INPUT:
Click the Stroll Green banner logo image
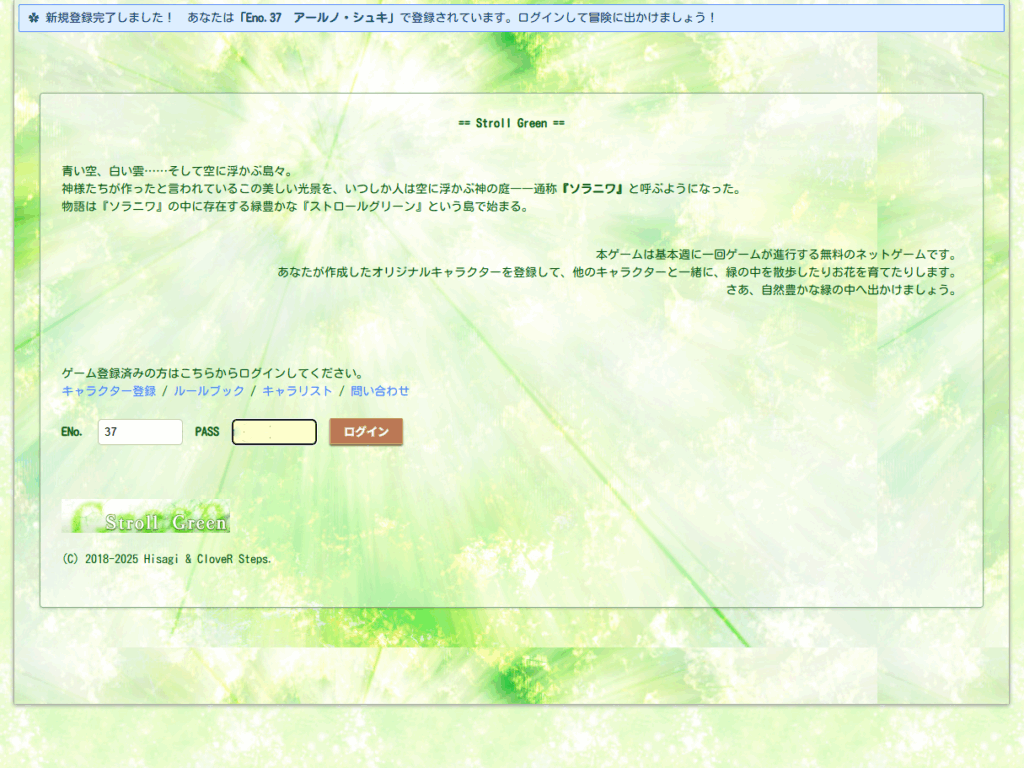Viewport: 1024px width, 768px height. [x=146, y=517]
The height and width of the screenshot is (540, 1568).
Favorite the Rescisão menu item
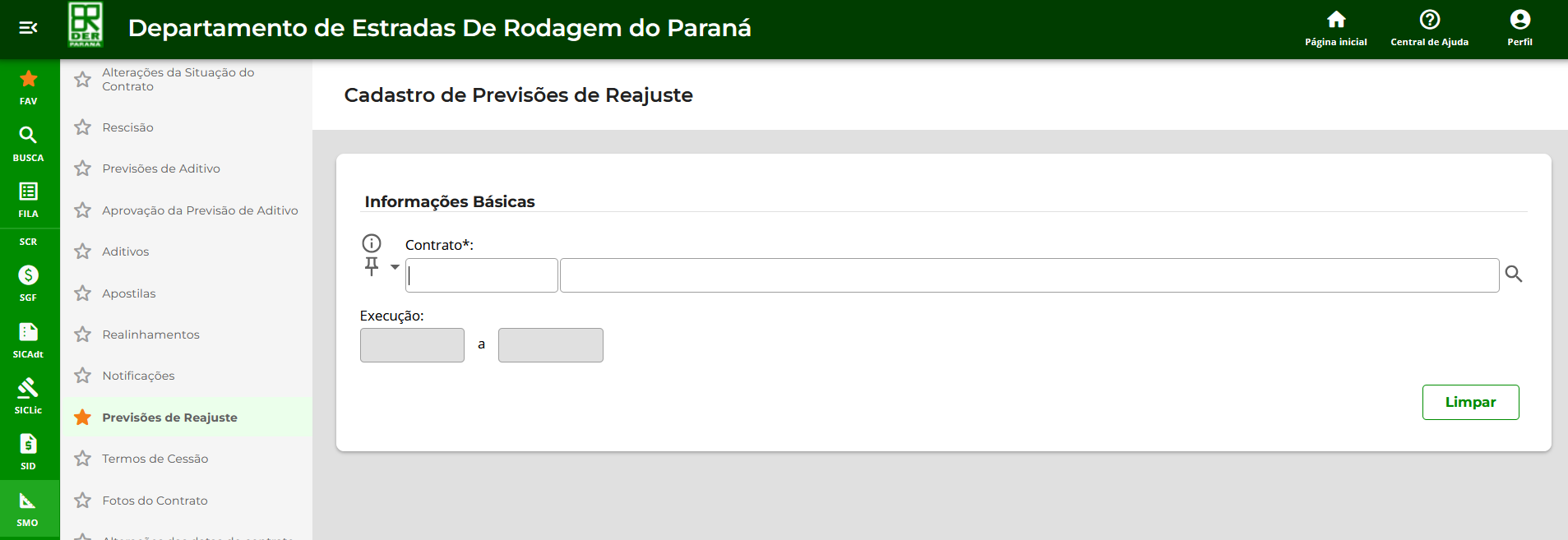point(82,127)
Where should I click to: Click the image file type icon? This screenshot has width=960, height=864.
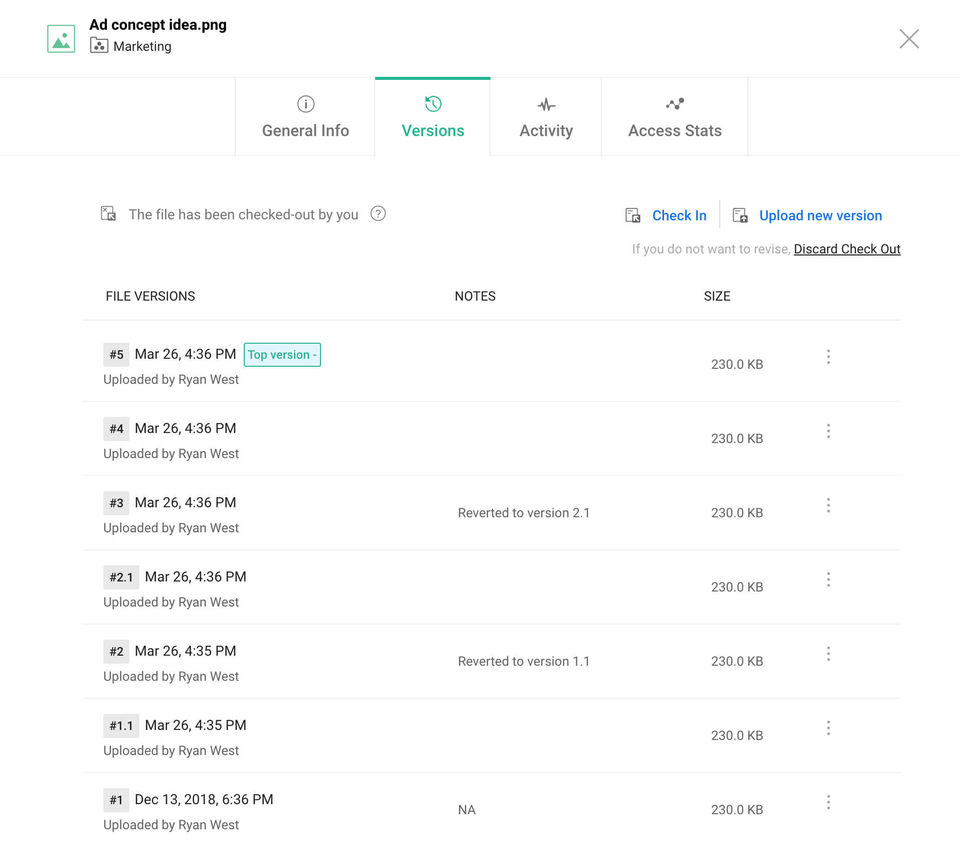(x=61, y=39)
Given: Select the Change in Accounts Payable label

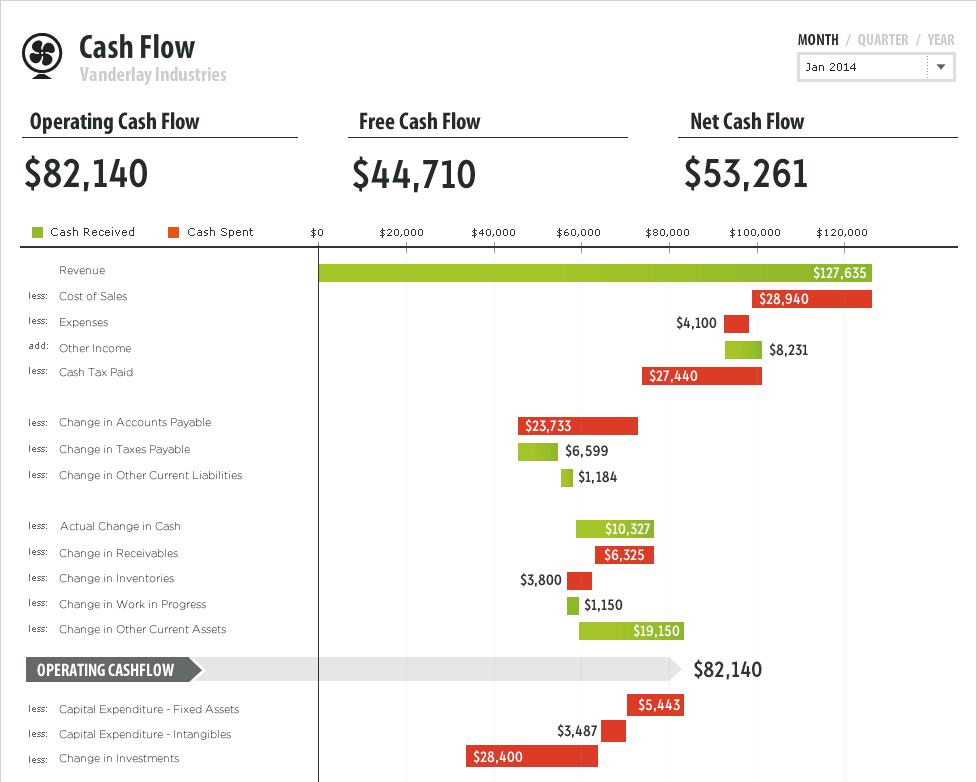Looking at the screenshot, I should coord(135,422).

TASK OBJECTIVE:
All of the material above should be copied exactly, minus the pictures.

ANSWER TO THIS EXERCISE:
Click the Stroll Green banner logo image
Viewport: 1024px width, 768px height. [x=146, y=517]
The height and width of the screenshot is (540, 1568).
Favorite the Rescisão menu item
point(82,127)
Where should I click to: Click the image file type icon? This screenshot has width=960, height=864.
(x=61, y=39)
Given: Select the Change in Accounts Payable label

Looking at the screenshot, I should coord(135,422).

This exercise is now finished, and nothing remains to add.